> **Problems**
- a) Rewrite the paragraph of the forum thread beginning "DS is very vertasile" as a short bulleted list that keeps its main facts.
- b) In one to three sentences, explain why the first post of the forum thread lists a drawback for the Blissgiver.
- c) Reproduce the forum thread between "So guys, make" and "or the plaguebringer.", inclusive.

# Chaos Lord: Which Deamon Weapon to take?



## Deathscythe4722 (Jul 18, 2010)

As the title says, which deamon weapon do i take?

He will be in a 1500 and/or 2000 pt list, most likely attached to a squad of zerkers.

Pros/Cons i've thought of:

Bloodfeeder
Pros: +2d6 attacks, nuff said
Cons: double the chance to roll a 1

Plaguebringer
Pros: Wound on 4+, reroll failed wounds if opponent has T of 4 or lower
Cons: None, the pros just aren't that great. Maybe im missing the awesome here.

Deathscreamer
Pros: It can shoot d6Assault with pen 3, also MoT ups Invul to 4+
Cons: Shots only have Str 4, but thats about it

Blissgiver
Pros: +1 I, and insta-kills on wounds
Cons: useless against anything with Eternal Warrior, so all Space Marines above Scout rank :laugh:

So guys, make an argument for which is best/most efficient. My list is fairly balanced, so fluff isn't a factor, just pure combat effectiveness.


----------



## Orochi (Jan 28, 2009)

If you must take a Daemon weapon, take either the Deathscreamer or the plaguebringer.

DS is very vertasile, giving you a potentially deadly shooting phase. it may only be str4, but it can shoot 6 marines dead. The improoved inv save will come in hand up close, where your potential 9 attacks can help swing a combat.

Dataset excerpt
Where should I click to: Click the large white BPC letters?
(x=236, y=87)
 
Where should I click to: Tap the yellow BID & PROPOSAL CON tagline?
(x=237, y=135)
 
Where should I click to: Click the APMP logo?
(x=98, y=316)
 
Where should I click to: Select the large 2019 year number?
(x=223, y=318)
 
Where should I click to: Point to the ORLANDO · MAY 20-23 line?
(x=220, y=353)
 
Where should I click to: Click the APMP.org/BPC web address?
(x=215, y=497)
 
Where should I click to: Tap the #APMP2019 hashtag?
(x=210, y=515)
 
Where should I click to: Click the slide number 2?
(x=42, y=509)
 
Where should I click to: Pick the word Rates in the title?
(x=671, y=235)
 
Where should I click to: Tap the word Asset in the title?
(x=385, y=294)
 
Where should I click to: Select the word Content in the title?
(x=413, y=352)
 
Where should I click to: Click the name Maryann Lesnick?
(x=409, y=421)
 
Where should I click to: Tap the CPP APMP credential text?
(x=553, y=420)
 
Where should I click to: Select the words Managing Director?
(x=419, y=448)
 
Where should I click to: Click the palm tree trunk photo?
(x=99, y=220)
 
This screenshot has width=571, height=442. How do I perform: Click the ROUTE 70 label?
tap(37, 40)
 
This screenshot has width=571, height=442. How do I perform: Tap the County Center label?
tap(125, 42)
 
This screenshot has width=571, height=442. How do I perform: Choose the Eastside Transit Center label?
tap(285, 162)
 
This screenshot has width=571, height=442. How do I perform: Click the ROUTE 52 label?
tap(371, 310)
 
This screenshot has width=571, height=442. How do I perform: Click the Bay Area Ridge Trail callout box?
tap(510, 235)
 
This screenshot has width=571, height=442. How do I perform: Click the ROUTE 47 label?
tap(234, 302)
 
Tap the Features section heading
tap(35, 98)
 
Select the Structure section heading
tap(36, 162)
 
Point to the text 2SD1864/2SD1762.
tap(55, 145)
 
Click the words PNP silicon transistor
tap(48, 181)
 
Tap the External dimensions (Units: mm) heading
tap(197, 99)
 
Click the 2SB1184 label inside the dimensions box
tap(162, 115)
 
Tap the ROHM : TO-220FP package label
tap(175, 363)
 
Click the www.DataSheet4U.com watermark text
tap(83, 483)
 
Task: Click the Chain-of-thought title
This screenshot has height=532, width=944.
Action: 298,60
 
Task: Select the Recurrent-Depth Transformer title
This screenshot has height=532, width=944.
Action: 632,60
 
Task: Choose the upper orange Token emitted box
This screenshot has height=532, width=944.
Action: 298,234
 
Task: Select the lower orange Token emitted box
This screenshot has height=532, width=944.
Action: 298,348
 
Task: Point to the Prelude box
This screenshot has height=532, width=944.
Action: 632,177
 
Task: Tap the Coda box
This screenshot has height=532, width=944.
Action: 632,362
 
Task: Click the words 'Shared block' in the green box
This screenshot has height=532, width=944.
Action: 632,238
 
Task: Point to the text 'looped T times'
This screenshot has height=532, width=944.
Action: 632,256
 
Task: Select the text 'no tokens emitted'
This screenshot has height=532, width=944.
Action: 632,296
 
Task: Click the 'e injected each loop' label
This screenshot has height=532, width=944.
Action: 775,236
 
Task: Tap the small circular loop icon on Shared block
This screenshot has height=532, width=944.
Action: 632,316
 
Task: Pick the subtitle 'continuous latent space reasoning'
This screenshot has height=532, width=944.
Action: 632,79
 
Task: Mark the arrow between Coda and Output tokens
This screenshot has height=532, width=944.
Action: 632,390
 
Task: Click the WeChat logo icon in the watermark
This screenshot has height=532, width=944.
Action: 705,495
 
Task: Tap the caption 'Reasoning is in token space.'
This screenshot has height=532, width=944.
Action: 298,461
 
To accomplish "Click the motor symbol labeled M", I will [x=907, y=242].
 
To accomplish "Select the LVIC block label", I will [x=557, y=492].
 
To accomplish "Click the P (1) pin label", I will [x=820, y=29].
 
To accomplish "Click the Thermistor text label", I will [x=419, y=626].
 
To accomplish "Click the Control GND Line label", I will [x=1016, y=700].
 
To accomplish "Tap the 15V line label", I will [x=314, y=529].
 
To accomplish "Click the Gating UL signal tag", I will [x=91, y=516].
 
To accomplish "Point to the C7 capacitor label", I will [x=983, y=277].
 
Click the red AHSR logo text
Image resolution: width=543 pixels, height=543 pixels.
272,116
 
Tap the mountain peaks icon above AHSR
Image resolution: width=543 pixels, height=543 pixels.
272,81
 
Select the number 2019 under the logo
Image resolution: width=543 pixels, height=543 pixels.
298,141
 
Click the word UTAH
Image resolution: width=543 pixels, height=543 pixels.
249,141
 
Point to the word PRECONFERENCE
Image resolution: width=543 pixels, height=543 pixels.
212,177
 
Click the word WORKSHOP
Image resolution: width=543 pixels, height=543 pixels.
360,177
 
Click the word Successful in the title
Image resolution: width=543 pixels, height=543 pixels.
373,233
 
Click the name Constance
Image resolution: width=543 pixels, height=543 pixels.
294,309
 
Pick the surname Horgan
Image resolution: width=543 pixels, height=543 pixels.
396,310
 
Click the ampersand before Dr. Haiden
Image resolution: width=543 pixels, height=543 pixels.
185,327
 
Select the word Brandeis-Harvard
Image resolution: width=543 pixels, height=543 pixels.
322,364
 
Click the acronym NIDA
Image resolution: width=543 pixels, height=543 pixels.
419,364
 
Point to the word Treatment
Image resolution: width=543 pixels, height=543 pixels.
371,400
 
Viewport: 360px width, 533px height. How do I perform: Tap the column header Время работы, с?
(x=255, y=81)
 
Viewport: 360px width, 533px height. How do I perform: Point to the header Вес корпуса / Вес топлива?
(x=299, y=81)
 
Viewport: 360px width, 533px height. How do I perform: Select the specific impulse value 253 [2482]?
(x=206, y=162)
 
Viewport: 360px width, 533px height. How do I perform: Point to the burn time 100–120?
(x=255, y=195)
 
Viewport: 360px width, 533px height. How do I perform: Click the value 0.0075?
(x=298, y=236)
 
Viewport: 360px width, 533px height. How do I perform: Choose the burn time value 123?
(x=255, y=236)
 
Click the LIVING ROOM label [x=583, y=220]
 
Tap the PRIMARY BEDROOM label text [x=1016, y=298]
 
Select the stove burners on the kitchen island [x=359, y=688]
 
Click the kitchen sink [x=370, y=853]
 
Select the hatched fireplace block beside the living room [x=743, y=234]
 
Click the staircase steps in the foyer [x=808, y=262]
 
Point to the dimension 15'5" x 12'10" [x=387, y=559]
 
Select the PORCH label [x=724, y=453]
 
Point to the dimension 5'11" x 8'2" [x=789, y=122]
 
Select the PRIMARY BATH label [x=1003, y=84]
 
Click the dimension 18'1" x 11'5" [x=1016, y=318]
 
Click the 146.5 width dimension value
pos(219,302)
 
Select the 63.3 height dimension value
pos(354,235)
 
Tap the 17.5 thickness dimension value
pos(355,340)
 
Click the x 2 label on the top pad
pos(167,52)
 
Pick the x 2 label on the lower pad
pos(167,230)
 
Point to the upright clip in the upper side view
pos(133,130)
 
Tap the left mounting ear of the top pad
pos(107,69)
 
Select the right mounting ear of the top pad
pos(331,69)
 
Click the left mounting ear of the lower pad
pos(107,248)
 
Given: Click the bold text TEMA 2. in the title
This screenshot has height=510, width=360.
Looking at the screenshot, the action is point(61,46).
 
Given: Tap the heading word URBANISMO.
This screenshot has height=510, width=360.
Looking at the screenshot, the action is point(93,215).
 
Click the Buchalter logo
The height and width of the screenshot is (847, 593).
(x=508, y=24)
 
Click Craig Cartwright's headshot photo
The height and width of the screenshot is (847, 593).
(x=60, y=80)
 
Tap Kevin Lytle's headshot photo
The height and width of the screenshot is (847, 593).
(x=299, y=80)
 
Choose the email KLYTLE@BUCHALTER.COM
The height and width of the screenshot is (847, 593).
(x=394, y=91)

> **List of solutions**
- a)
- The Deathscreamer is versatile and gives a potentially deadly shooting phase.
- Its shots are only Str 4, but it can shoot 6 marines dead.
- Its improved invulnerable save helps up close, where the potential 9 attacks can help swing a combat.

- b) The Blissgiver gives +1 I and insta-kills on wounds, but it is useless against anything with Eternal Warrior. According to the post, that covers all Space Marines above Scout rank.

- c)
So guys, make an argument for which is best/most efficient. My list is fairly balanced, so fluff isn't a factor, just pure combat effectiveness.


----------



## Orochi (Jan 28, 2009)

If you must take a Daemon weapon, take either the Deathscreamer or the plaguebringer.